• _Problem details_:
Could you write out the records again, from the line containing "Where should I" through the end of the records, with the requests included and every coordinate in the answers shifted up by 5? Leave the pictures out.

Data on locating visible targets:
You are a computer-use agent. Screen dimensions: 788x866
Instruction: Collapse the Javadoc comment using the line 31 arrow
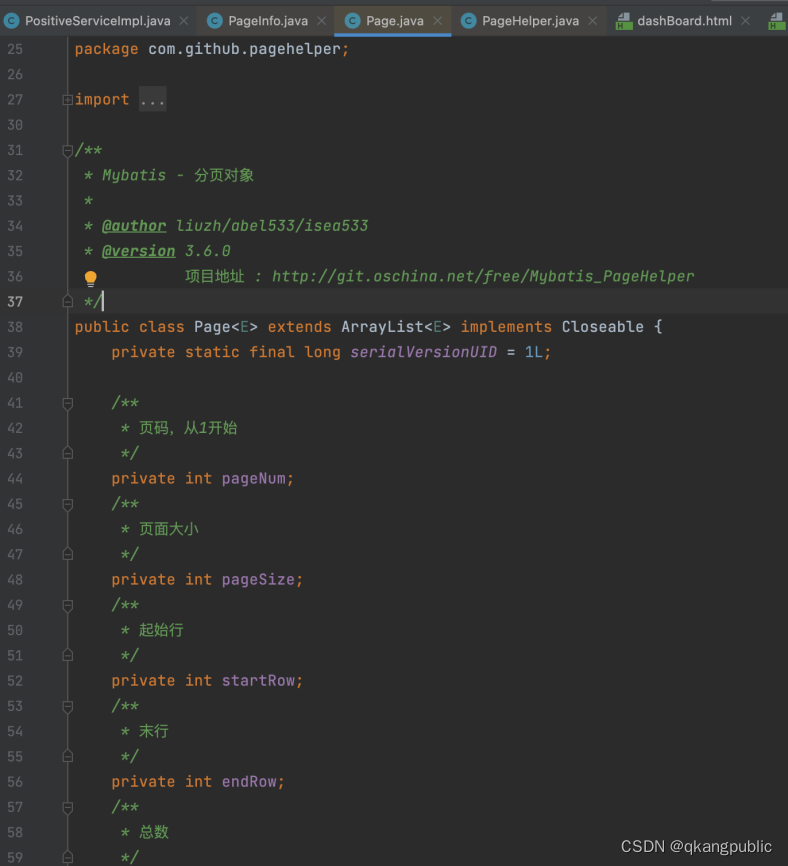pyautogui.click(x=68, y=150)
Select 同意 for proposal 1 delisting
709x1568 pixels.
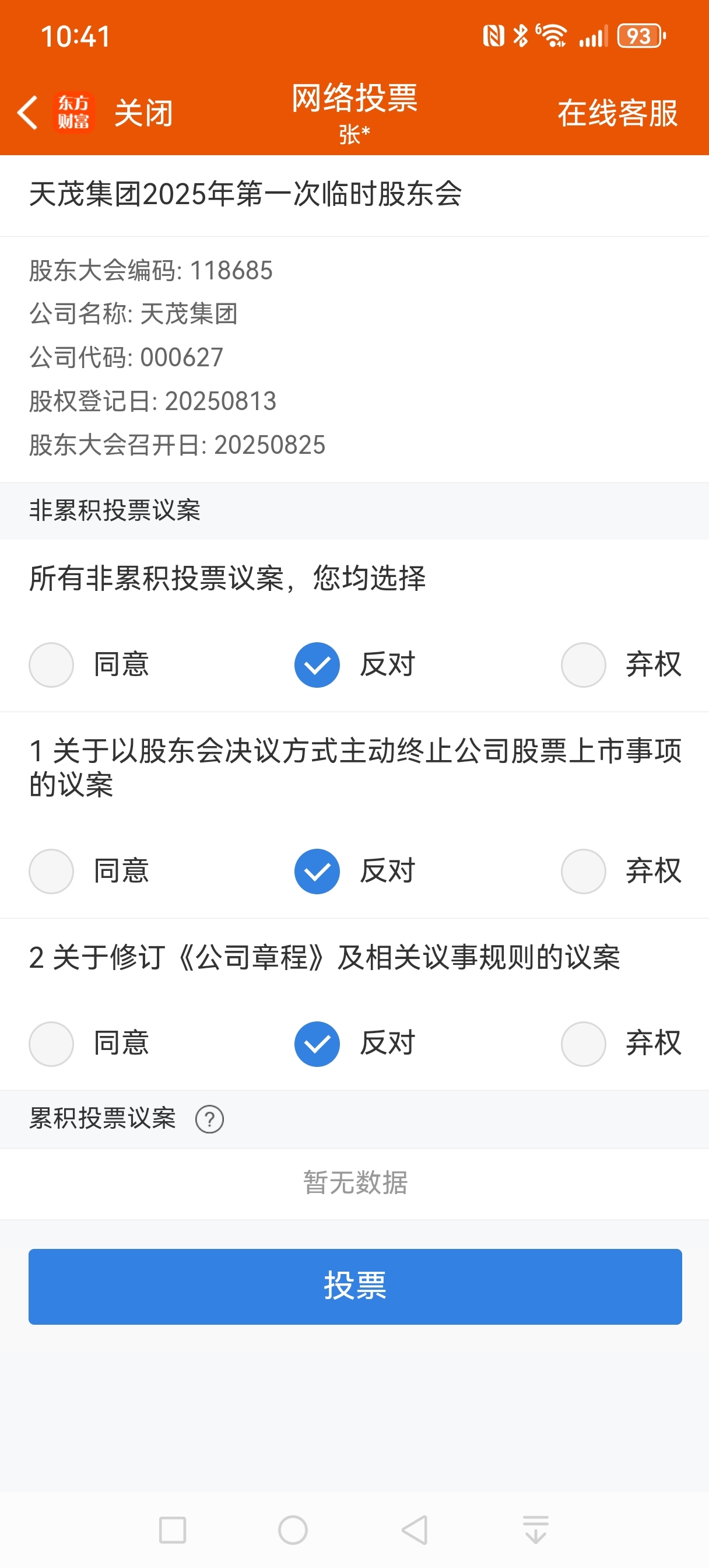click(89, 870)
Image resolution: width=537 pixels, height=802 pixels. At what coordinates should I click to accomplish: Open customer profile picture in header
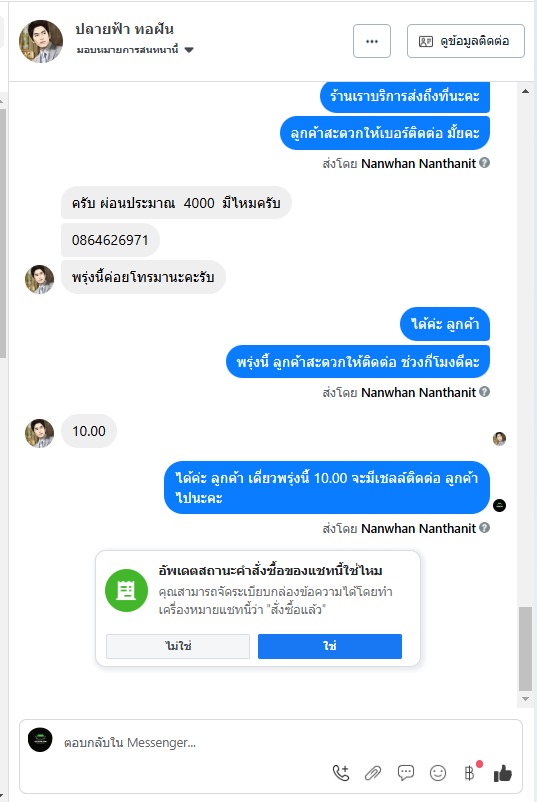41,41
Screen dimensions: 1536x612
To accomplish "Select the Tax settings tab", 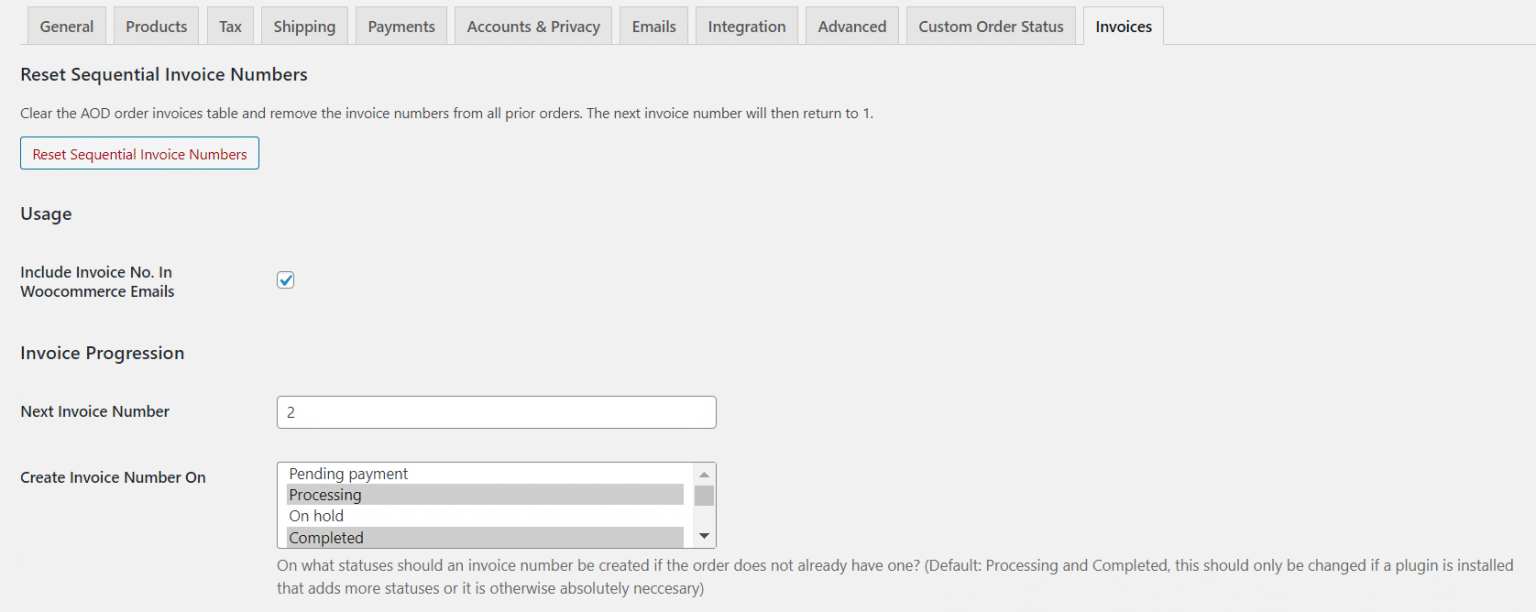I will click(x=229, y=25).
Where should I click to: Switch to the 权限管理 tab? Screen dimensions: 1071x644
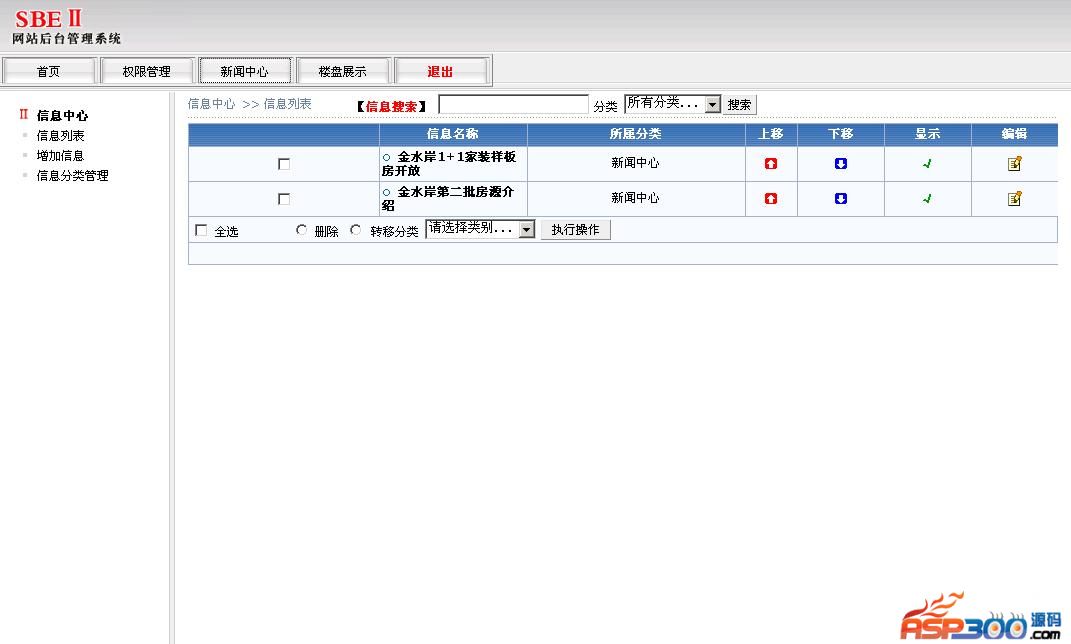(x=147, y=71)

• _Task output_:
Where should I click to: Switch to the 权限管理 tab? Screen dimensions: 1071x644
(x=152, y=76)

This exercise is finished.